The hospital has its origins in a workhouse infirmary built in 1843. A larger infirmary was built to the southwest of the workhouse in 1868 and a nurses' home was built to the north of the workhouse in 1897. The infirmary was separated from the workhouse and was renamed the Kingston Infirmary in 1902. It became the Kingston and District Hospital in 1920 and a larger nurses' home was opened by the Duchess of York in 1928. The hospital joined the National Health Service in 1948 and began to redevelop the site the following year.

A new outpatients department was opened by Princess Alexandra in 1963, a new medical centre was opened by Enoch Powell, Minister of Health in 1962 and Kenley Ward was opened by Professor Sir Max Rosenheim, President of the Royal College of Physicians, in 1969. The Esher Wing opened in 1976, the Bernard Meade Wing was opened by Princess Alexandra in 1992 and the Rowan Bentall Wing was opened, also by Princess Alexandra, in 1994.

A new surgical centre was procured under a Private Finance Initiative contract in May 2004. The surgical centre, which was built by Costain at a cost of £33 million, opened in June 2007.

In June 2008, the Trust opened the Sir William Rous Unit, for those with cancer or concerned they might have cancer.
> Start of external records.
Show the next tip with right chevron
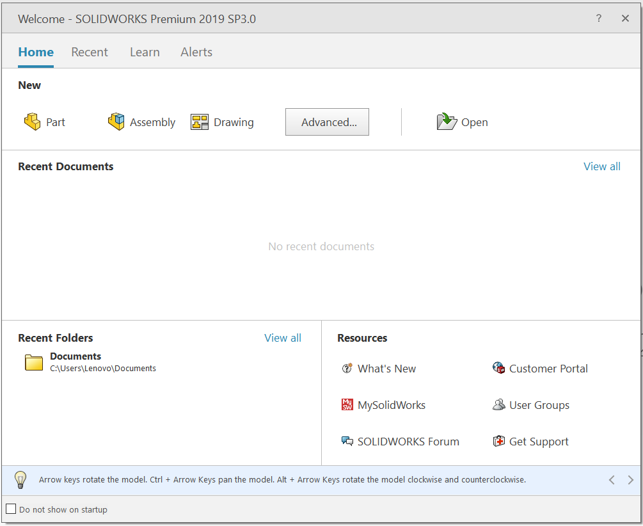Image resolution: width=643 pixels, height=526 pixels. [631, 480]
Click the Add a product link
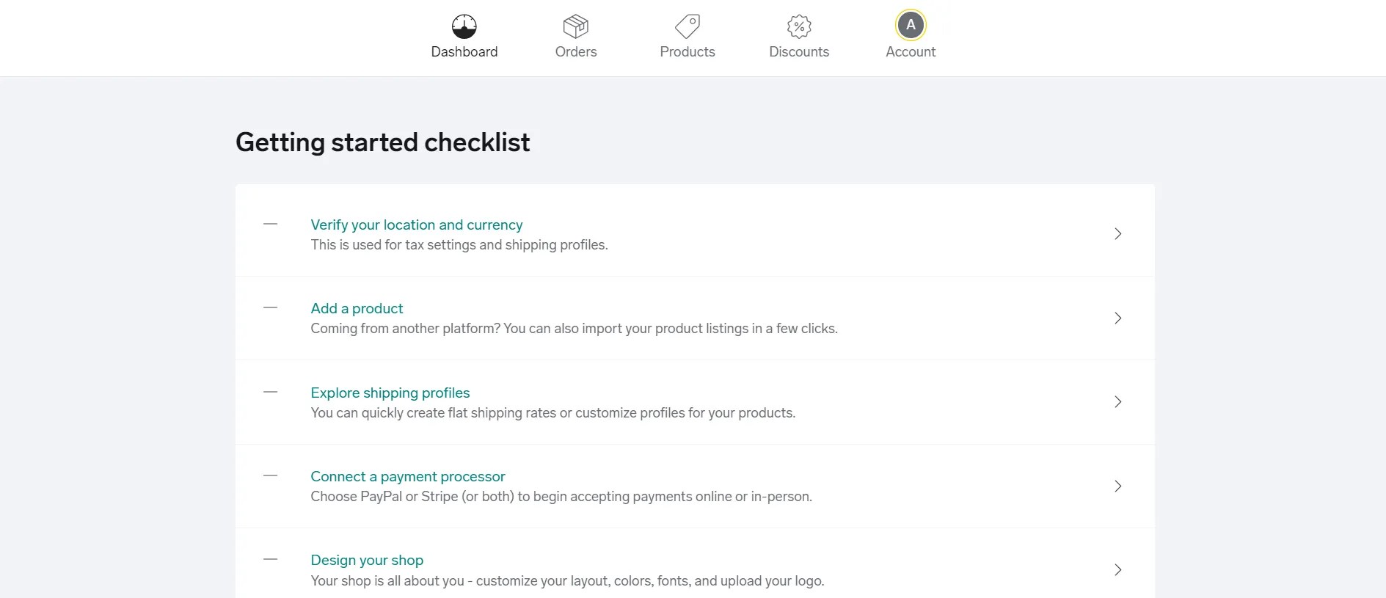The height and width of the screenshot is (598, 1386). click(x=357, y=308)
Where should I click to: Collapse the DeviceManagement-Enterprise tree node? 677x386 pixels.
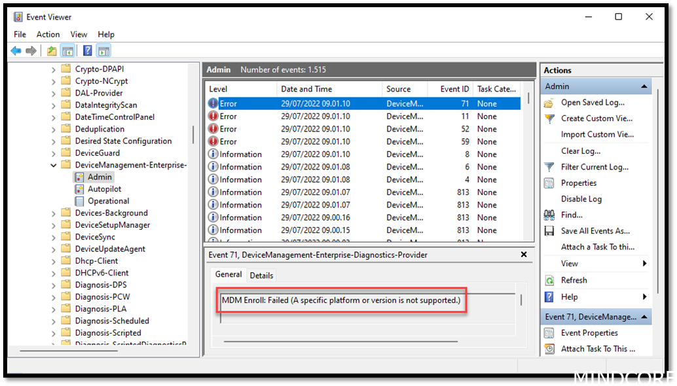coord(54,164)
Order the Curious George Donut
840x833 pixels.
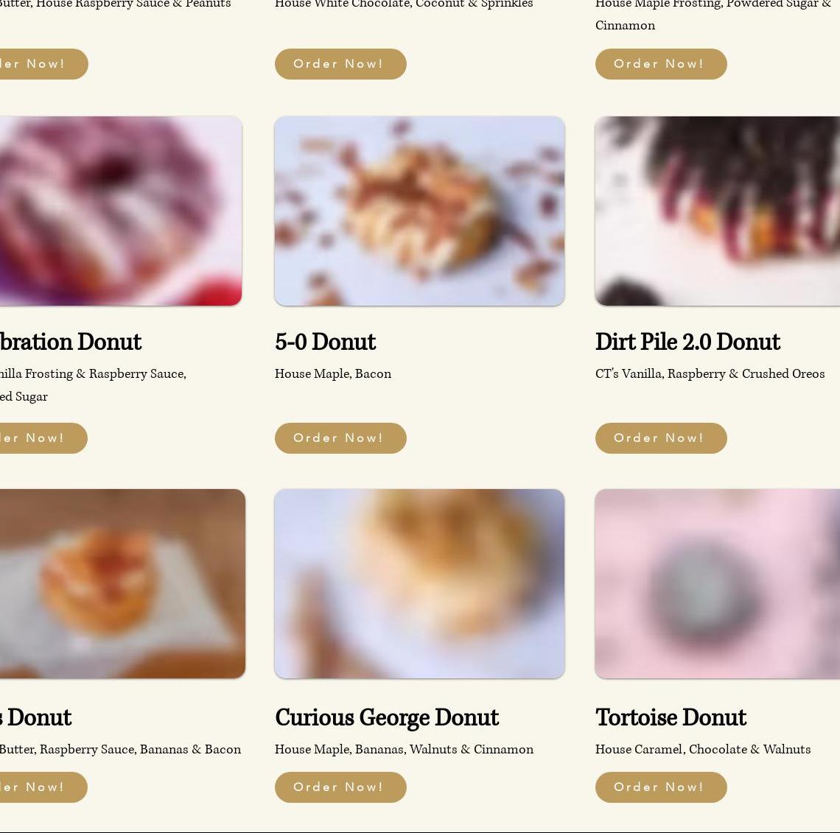340,787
The unit is run in partnership between Kingston Hospital, the Royal Marsden Hospital and Macmillan Cancer Support to provide care for patients with cancer.

==Services==
The Coombe Wing is a private patient unit on the site which was operated by BMI Healthcare but the contract was taken over by One Healthcare in 2018.

==Transport==
Kingston Hospital is close to Norbiton railway station and is on the A308. It is serviced by several bus routes (57, 213, K2, K3 and K4), primarily from Kingston upon Thames.